The denial and removal of applications from the App Store has become a hot-button issue and adding fuel to the fire is news from over the weekend that Apple has blocked another program.
Angelo DiNardi’s MailWrangler aimed to simplify the lives of those using multiple Gmail accounts by allowing them to log into different accounts simultaneously and quickly switch back and forth between them.
Unlike the built-in Mail client, MailWrangler embeds WebKit and allows users to access their Gmail via the iPhone-friendly web interface. This allows access to various features that aren’t supported by the iPhone’s Mail program, such as starring messages, threading, and Google contacts. MailWrangler also offers advantages over using the iPhone’s Safari web browser, specifically in allowing users to stay logged into multiple accounts without having to manually log in every session.
After waiting for about six weeks, DiNardi finally got a response from Apple that denied MailWrangler on the basis that:
… Your application duplicates the functionality of the built-in iPhone application Mail without providing sufficient differentiation or added functionality, which will lead to user confusion. …
“Duplication” previously became a watchword in Apple denials after the application Podcaster was denied for duplicating features of iTunes. DiNardi thinks the additional features that MailPlane offers to Gmail users makes it sufficiently different from Apple’s own Mail application; he even points out there’s an application for the Mac called MailPlane that does roughly the same thing, suggesting that there is at least some sort of user demand for this functionality.

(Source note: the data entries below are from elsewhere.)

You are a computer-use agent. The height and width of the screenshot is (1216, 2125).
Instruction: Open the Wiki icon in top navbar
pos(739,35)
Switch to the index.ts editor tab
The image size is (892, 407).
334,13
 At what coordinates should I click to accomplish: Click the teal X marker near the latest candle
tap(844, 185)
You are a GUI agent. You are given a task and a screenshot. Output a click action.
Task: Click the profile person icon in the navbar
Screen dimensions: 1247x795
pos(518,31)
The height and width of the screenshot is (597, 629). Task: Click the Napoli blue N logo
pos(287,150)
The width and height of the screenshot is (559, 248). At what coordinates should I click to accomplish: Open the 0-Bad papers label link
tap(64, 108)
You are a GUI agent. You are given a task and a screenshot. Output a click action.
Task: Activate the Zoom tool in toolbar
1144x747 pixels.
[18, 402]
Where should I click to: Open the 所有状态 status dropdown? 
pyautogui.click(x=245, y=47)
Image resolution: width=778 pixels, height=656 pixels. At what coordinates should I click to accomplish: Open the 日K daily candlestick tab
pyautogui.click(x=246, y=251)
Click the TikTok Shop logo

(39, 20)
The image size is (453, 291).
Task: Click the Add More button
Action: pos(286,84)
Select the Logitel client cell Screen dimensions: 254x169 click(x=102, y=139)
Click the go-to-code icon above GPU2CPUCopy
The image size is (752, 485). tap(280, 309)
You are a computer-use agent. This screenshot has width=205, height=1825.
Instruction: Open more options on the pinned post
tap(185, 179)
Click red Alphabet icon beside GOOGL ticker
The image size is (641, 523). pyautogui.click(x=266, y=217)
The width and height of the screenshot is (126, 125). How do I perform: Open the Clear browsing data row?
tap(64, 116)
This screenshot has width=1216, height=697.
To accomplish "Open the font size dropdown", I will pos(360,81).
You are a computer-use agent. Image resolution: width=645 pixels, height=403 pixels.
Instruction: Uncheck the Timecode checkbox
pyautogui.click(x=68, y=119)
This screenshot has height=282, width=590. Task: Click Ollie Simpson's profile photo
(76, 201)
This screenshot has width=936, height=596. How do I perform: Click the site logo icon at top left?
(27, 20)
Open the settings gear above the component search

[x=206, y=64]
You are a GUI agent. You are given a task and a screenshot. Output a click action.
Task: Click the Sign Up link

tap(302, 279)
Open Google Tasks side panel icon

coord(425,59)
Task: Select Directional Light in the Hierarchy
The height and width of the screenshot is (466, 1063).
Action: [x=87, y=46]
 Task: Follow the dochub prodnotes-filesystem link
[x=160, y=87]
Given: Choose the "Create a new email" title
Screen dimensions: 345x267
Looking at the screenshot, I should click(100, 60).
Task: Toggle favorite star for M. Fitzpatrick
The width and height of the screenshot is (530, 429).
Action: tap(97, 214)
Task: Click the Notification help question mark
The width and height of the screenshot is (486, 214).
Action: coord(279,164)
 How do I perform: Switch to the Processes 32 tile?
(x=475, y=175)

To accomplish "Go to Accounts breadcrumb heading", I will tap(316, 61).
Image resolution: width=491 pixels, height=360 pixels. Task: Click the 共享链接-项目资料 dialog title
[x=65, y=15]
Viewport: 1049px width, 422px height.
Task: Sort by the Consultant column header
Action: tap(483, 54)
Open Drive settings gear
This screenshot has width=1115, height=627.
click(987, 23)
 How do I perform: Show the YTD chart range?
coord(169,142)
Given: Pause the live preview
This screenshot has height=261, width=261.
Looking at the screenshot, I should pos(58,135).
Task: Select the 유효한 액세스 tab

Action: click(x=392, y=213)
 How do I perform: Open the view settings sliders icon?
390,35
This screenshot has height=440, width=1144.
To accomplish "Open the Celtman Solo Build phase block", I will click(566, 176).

The issue of “user confusion” seems to me that it would depend more on how the application is marketed. If it was clearly described as something to allow quick and easy access to multiple Gmail accounts, it seems like the kind of confusion that Apple is envisioning could easily be avoided. Apple has let in third-party apps that add more features than their own built-in programs, such as notepad programs like MagicPad—where’s the line for “duplicating” functionality?
In my opinion—and yes, this is my opinion—the confusion issue is a bit of a red herring. Apple seems to have no issue with a score of different Sudoku apps or applications with the same name. Sure, it’s Apple’s store and they can take their toys and go home any time they want. But it seems like it would go a long way for Apple to at least cultivate the perception that everybody in the store—themselves included—are playing by the same rules.